European regulator restricts use of Sanofi MS drug Lemtrada

News

The European drug regulator has called for a review of Sanofi’s multiple sclerosis drug Lemtrada following reports of immune-related conditions and sometimes fatal problems with the heart and blood vessels.

The European Medicines Agency called for a restriction on use of Lemtruda (alemtuzumab) while the review is ongoing, ruling that it should only be started in adults with relapsing-remitting disease, that is highly active despite treatment with at least two disease-modifying therapies.

This recommendation prevents the drug being used as a first-line therapy, potentially affecting sales while the restriction is in place as doctors prioritise other medicines instead.

Patients being treated with Lemtrada may continue treatment in consultation with their doctor.

The EMA’s Pharmacovigilance Risk Assessment Committee (PRAC) has recommended and update of Lemtrada’s product information to include information about risks of immune-mediated conditions, including autoimmune hepatitis (with damage to the liver) and haemophagocytic lymphohistiocytosis - overactivation of the immune system which may affect different parts of the body.
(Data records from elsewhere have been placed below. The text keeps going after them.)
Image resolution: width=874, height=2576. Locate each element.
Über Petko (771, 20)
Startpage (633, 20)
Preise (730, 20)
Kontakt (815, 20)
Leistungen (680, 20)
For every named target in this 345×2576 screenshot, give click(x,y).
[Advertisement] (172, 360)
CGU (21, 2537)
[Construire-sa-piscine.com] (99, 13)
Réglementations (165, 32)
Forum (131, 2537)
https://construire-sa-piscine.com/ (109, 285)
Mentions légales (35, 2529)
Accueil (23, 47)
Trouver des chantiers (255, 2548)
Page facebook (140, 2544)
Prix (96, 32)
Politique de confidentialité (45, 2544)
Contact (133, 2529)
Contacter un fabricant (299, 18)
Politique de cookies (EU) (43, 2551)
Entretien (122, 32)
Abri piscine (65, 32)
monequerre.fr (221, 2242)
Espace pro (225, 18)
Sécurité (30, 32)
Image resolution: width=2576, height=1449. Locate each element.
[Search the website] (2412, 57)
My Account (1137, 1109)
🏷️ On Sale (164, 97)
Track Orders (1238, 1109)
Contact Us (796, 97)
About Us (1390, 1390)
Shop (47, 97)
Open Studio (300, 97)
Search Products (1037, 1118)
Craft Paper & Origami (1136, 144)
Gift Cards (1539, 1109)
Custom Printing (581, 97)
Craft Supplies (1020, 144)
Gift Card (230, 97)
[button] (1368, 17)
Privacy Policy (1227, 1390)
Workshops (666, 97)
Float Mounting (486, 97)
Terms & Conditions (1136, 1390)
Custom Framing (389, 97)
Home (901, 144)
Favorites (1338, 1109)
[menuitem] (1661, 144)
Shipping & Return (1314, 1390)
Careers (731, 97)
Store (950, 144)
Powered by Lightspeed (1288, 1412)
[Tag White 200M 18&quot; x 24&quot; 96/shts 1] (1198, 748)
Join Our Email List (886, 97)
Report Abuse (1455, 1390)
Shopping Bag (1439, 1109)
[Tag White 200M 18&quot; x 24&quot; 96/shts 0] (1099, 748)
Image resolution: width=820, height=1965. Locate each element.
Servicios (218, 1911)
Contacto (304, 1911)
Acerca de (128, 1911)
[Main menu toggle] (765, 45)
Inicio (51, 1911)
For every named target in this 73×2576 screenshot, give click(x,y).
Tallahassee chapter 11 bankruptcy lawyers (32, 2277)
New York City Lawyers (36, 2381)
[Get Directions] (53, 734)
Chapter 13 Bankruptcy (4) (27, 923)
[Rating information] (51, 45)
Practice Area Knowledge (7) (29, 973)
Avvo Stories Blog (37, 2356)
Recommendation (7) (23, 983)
Labels must also include information about problems with the heart and blood vessels occurring within one to three days of receiving the medicine, including bleeding in the lungs, heart attack, stroke, and cervicocephalic arterial dissection (tears in the lining of the arteries in the head and neck).

Severe neutropenia (low levels of neutrophils, a type of white blood cell that fights infections), is another risk the label must highlight.

The regulator warned healthcare professionals to consider stopping treatment in patients developing these symptoms, anyone taking Lemtrada who develops them should seek immediate medical attention.

This follows a less wide-ranging warning issued by the FDA last November, warning US doctors and patients about serious cases of stroke and tears in the lining of arteries in the head a neck that have been reported in MS patients treated with Lemtrada.

Alemtuzumab was first approved in Europe for chronic lymphocytic leukaemia under the brand name MabCampath, but in 2012 Sanofi's Genzyme unit controversially withdrew the drug from the market in this indication to prepare the way for its alternative use in MS.